-- Supplied material --

##############################

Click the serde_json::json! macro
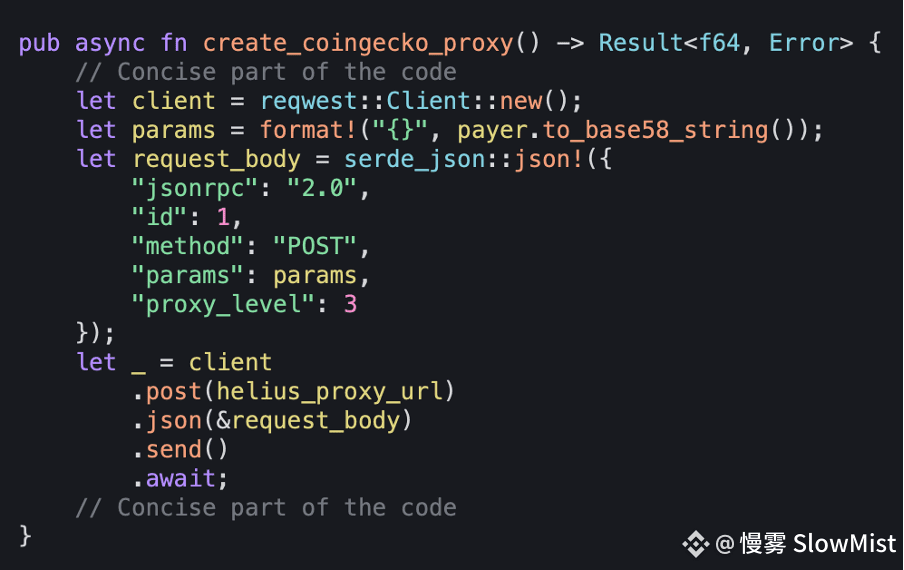 click(x=464, y=159)
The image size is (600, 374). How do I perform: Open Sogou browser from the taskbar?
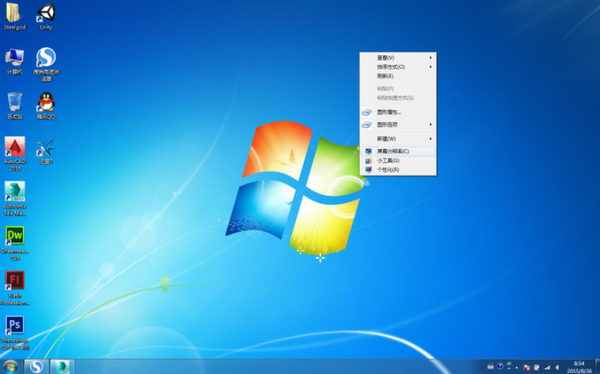(36, 367)
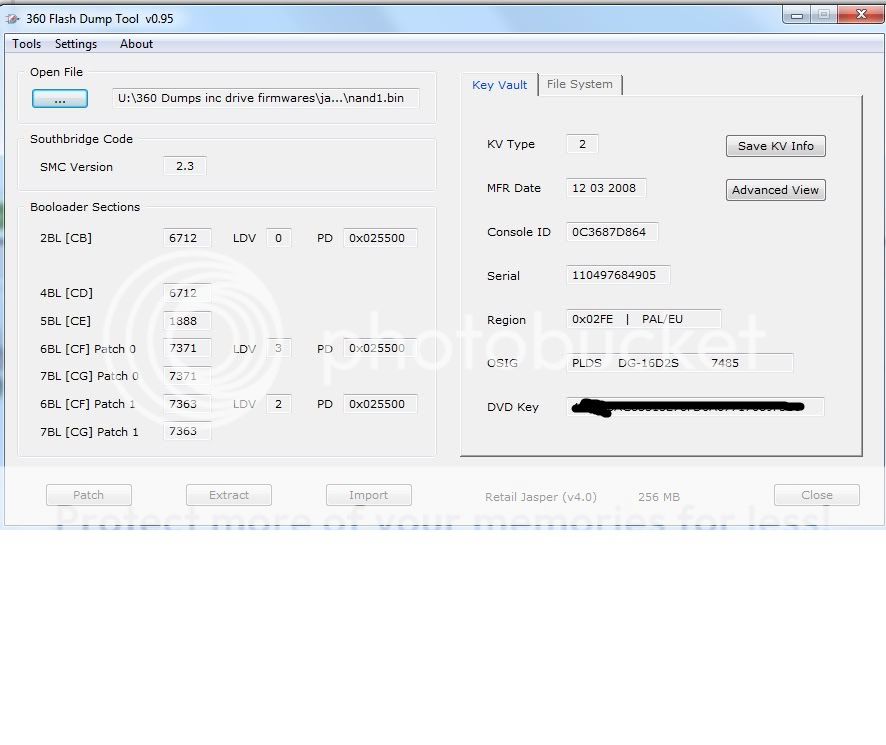Image resolution: width=886 pixels, height=745 pixels.
Task: Select the SMC Version field
Action: click(185, 166)
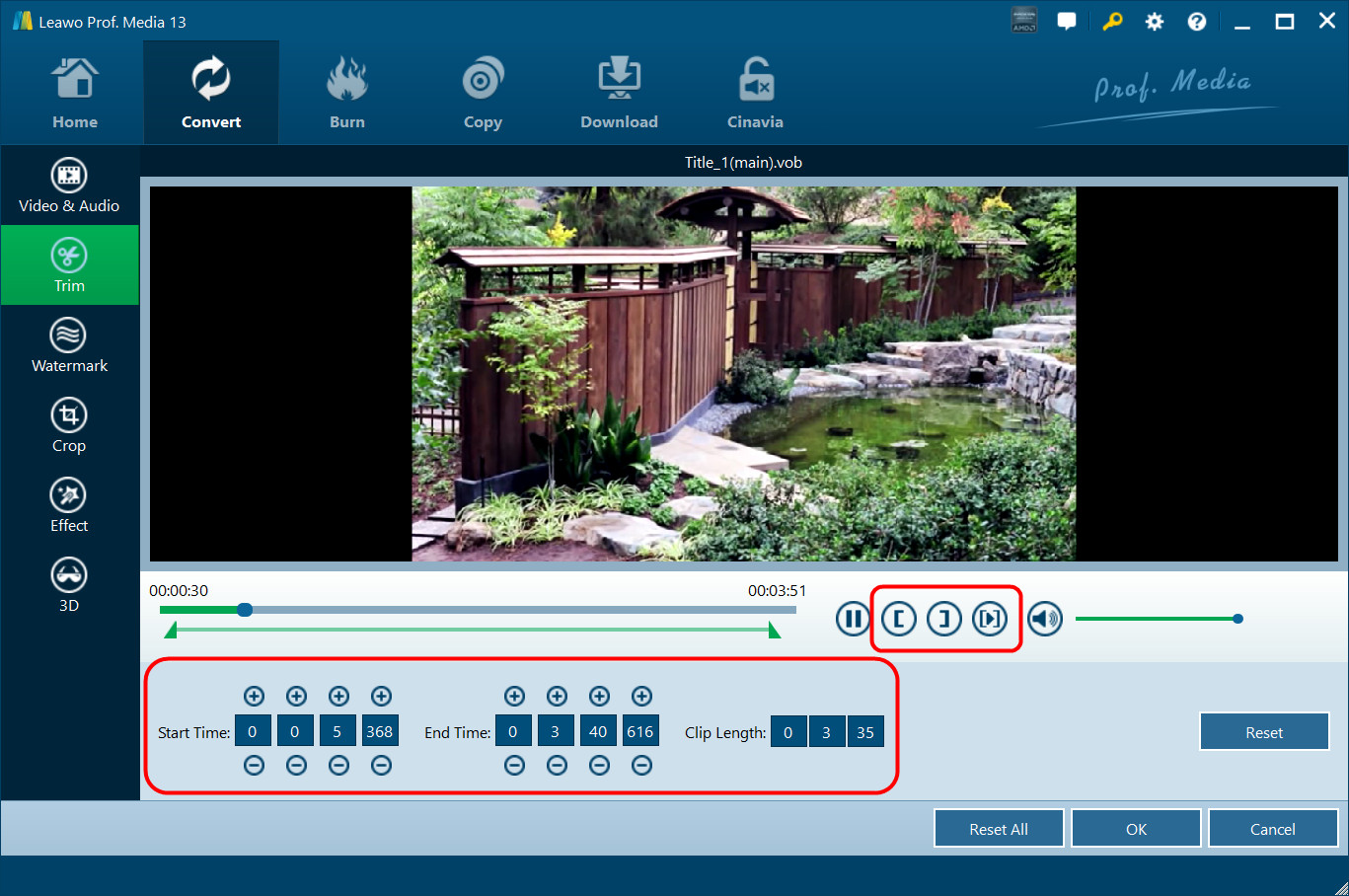Click the volume slider handle

point(1237,619)
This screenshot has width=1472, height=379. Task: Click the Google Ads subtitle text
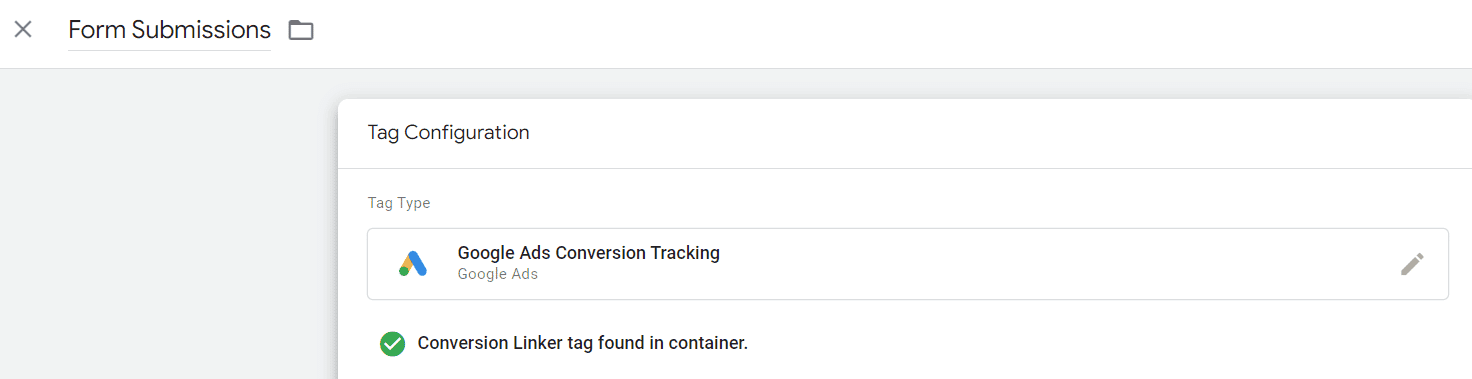[497, 274]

##############################

-- What you will do --
The listing above must be given again exactly, minus its pictures.

-- Solution below --
Click the serde_json::json! macro
 click(x=464, y=159)
The image size is (600, 374). How do I perform: Open Sogou browser from the taskbar?
(36, 367)
Image resolution: width=886 pixels, height=745 pixels.
Task: Select the SMC Version field
Action: click(185, 166)
Click the volume slider handle

point(1237,619)
This screenshot has width=1472, height=379. Task: Click the Google Ads subtitle text
[497, 274]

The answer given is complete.